European Commission Announces First Ever Formal Pharma Cartel Price-Fixing Complaint.  The European Commission announced on June 13 that it is has filed a Statement of Objections for its first pharmaceutical cartel case. The EC alleges that an Indian-based company, Alchem International Pvt. Ltd., and it subsidiary fixed the “minimum sales price” of an active ingredient in drugs to reduce abdominal cramping, Buscopan, and its generic versions. The EU announcement comes after October 2023 fines imposed upon six other companies for price fixing of the same ingredient in the same alleged conspiracy—the other six settled with the EU authorities in October 2023 for $14.4 million (€13.4 million) after admitting to coordinating to set the sales price of the ingredient to common distributors and manufacturers. One of those companies, C2 Pharma was not fined as it cooperated with European authorities and helped build its their cases. The Statement of Objections is not publicly available. The case is No. AT.40636 before the European Commission Competition division.

FTC Submits Comment Supporting Proposed USPTO Rule Regarding Disclosure of Patent Settlement Agreements.  The FTC submitted a comment on June 18 expressing support for a proposed Patent and Trademark Office (PTO) rule would require parties to proceedings before the Patent Trial and Appeal Board (PTAB) to file all settlement agreements resulting in termination of the proceedings. As the USPTO explained in its April 19, 2024 Notice of Proposed Rulemaking, one of the proposed rule changes expands on the current statutory requirement that parties settling cases after institution by PTAB must file related settlement agreements. The proposed rule would require that parties file agreements reflecting settlement at any point, even before the agency institutes (i.e., agrees to proceed with) any case. Consistent with 35 U.S.C. § 317(b), agreements filed with the PTAB shall be made available to federal agencies on written request.
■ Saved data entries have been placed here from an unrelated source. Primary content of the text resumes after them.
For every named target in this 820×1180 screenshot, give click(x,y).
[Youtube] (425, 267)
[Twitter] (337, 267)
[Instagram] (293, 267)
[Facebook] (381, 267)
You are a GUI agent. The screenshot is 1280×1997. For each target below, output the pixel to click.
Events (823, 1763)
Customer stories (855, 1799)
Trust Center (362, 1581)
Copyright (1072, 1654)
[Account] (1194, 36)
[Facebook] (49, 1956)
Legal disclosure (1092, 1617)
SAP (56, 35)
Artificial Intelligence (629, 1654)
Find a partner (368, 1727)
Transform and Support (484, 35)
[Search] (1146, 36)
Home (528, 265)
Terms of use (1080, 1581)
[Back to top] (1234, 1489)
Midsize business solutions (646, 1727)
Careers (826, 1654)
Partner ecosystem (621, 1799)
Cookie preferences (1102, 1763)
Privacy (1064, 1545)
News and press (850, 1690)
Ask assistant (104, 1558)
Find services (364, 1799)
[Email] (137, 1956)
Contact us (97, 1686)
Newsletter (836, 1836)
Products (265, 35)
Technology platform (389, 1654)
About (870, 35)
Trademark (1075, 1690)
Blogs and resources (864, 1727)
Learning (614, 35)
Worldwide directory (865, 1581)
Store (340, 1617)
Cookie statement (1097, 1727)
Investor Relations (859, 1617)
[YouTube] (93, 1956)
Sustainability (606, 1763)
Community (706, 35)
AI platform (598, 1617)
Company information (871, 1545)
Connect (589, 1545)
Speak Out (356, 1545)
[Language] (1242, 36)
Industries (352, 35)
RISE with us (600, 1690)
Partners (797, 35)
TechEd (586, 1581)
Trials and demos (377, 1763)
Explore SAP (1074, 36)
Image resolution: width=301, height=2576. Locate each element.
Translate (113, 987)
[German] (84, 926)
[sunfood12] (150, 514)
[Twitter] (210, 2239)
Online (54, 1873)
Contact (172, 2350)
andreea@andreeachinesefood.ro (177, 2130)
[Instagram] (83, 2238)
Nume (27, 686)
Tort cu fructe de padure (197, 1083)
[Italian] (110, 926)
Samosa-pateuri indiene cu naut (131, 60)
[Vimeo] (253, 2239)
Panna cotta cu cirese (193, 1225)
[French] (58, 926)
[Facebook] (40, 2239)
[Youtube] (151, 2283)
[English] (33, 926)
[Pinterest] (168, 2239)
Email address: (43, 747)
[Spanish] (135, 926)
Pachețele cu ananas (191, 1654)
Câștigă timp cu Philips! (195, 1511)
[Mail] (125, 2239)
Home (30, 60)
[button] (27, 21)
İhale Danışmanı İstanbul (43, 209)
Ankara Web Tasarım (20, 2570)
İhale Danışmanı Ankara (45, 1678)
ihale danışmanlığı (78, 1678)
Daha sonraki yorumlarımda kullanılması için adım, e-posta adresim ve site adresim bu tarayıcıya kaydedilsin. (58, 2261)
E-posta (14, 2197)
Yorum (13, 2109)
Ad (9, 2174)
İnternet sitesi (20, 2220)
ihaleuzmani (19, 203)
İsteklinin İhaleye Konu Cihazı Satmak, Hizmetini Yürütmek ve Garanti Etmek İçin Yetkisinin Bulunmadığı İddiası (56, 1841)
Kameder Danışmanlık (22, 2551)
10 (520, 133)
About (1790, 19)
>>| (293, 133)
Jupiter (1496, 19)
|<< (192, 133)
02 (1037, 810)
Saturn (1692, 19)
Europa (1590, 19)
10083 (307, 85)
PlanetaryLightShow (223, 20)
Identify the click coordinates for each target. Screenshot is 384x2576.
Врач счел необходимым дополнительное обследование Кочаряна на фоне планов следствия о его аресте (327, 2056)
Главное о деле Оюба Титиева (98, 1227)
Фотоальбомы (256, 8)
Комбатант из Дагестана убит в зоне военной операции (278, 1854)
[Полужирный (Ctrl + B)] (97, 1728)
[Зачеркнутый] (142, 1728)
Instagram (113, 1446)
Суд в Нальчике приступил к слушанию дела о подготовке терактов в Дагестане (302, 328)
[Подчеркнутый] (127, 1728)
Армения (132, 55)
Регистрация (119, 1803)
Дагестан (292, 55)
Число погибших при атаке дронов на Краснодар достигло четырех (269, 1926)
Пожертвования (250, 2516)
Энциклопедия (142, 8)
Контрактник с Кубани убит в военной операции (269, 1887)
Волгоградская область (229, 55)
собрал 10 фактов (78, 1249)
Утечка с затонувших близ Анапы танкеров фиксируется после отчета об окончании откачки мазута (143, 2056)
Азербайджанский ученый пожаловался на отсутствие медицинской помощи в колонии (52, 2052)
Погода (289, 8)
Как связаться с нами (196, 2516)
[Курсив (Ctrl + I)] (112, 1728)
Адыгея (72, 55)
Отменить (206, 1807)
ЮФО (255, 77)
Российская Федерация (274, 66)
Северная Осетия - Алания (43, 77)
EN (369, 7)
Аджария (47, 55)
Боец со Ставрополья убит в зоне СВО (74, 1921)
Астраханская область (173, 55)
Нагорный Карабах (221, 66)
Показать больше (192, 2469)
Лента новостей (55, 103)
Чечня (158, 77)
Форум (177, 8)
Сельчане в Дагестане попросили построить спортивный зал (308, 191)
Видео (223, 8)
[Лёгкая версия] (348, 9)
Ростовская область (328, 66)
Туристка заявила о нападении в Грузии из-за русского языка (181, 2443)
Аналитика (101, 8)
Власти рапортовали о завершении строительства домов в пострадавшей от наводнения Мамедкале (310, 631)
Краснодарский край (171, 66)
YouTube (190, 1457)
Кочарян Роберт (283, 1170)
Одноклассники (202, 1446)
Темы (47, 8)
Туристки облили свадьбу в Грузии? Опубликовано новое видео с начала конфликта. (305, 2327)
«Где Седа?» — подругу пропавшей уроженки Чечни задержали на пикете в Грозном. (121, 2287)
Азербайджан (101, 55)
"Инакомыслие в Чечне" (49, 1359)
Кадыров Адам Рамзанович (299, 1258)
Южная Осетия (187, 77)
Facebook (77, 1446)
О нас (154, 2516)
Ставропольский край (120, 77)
The FTC comment focuses on the Medicare Prescription Drug, Improvement, and Modernization Act of 2003 (MMA), which requires pharmaceutical companies to file patent settlements and related agreements with the FTC and Department of Justice. Congress expanded the MMA in 2018, the FTC explains, to require similar filings regarding settlement agreements for biologics and biosimilars. The FTC argues that the proposed PTO rule “would enhance the government’s ability to monitor and curb potentially harmful and unlawful pre-institution settlement agreements,” which “have made up over half of all settlements in [America Invents Act] proceedings” before the PTAB. 

The deadline for comments on the proposed rule was June 18. The PTO has not indicated when the contemplated rule change may take effect.